Mejor no participar en los concursos de belleza

La belleza de una persona puede ser deslumbrante, pero si capturamos el momento de forma inadecuada el recuerdo se verá truncado y nadie podrá disfrutar de dicho momento, más bien se preguntarán cómo se pudieron hacer esa foto.

Eso es lo que suele suceder con los concursos de belleza, donde hombres o mujeres desfilan para que un grupo de jueces elija a la persona más guapa, siempre según sus gustos. Pues bien hay concursos de belleza de muchos tipos, y en más de una ocasión sus ganadores se arrepintieron tras verse años después, seguro que no mereció la pena porque los recuerdos que avalan su victoria son de lo más variopintos.

Por ejemplo, tenemos a Miss Naranja, una mujer muy bella pero que entre tantas naranjas no sabemos si pretendían hacer un bodegón. Suponemos que lo del concurso de Miss Naranja sería una excusa, pero seguro que hubiera quedado mejor Miss y el nombre de la ciudad, pero al parecer con tanto concurso ya les faltaban nombres libres, y ya se sabe, hay que coger el primero que se te ocurra.

Mejor no participar en los  concursos de belleza.

Mejor no participar en los concursos de belleza.

Por tanto si participas en alguno de estos concursos lo mejor es no hacerte fotos, si ganas recoges el premio y te marchas sin dejar constancia fotográfica, pues seguro que te toca algún fotógrafo artista que pretende pasarse de listo y termina haciendo una instantánea de la que hasta tus nietos sentirán vergüenza ajena.

Los concursos de belleza solamente sirven para que mentes calenturientas usen sus pañuelos para recoger la baba que les cae tras el desfile de algún o alguna concursante. Si tan importante es la belleza de una persona, pues que salgan desnudas o desnudos y que muestren sus anatomías, y la o el que más suerte haya tenido que sea la ganadora o ganador.

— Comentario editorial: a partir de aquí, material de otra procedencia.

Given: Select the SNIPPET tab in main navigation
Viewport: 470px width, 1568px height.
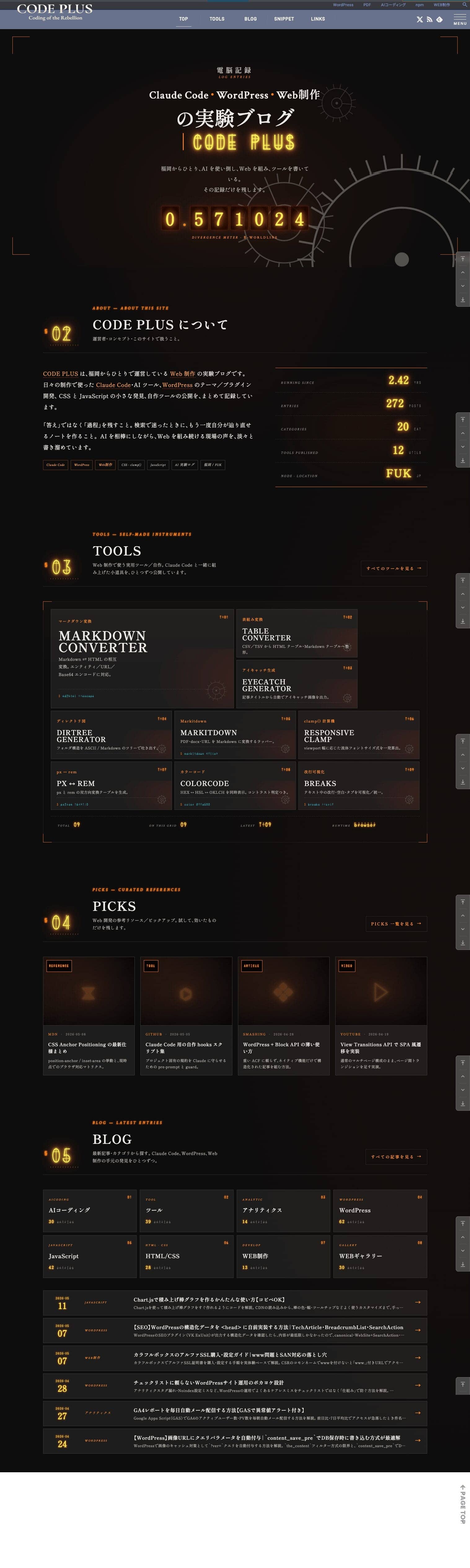Looking at the screenshot, I should [284, 19].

Para que salir vestidos si la finalidad del concurso de belleza es comprobar lo guapa/o que es una persona. Pues si ahora nos imaginamos la misma foto pero con la modelo Miss Naranja desnuda, el resultado de la instantánea seguro que sería para enmarcar.

A los pocos a los que la naturaleza les ha obsequiado con unas facciones y unas proporciones de lo más admirables deberían someterse a trabajos fotográficos profesionales, sesiones fotográficas en las que se pueda sacar el máximo partido a su belleza, y olvidarse de presentarse a los concursos de belleza donde te comparan con naranjas, limones o vete a saber que otra excentricidad.

Por tanto lo mejor es olvidarnos de los concursos de belleza, dejar de lado estas competiciones absurdas donde todo es mamoneo por decirlo de forma educada. No te fíes de esos concursos, seguro que con los años te arrepentirás de haber participado, y si finalmente aceptas, fíjate siempre con qué está hecho tu vestido, no te pongas nada hecho con naranjas o cualquier fruta, que ya es bastante penoso salir rodeado de estas como para tener que también llevarlas encima. Al lado son horribles para una foto, pero encima ya ni te quiero contar.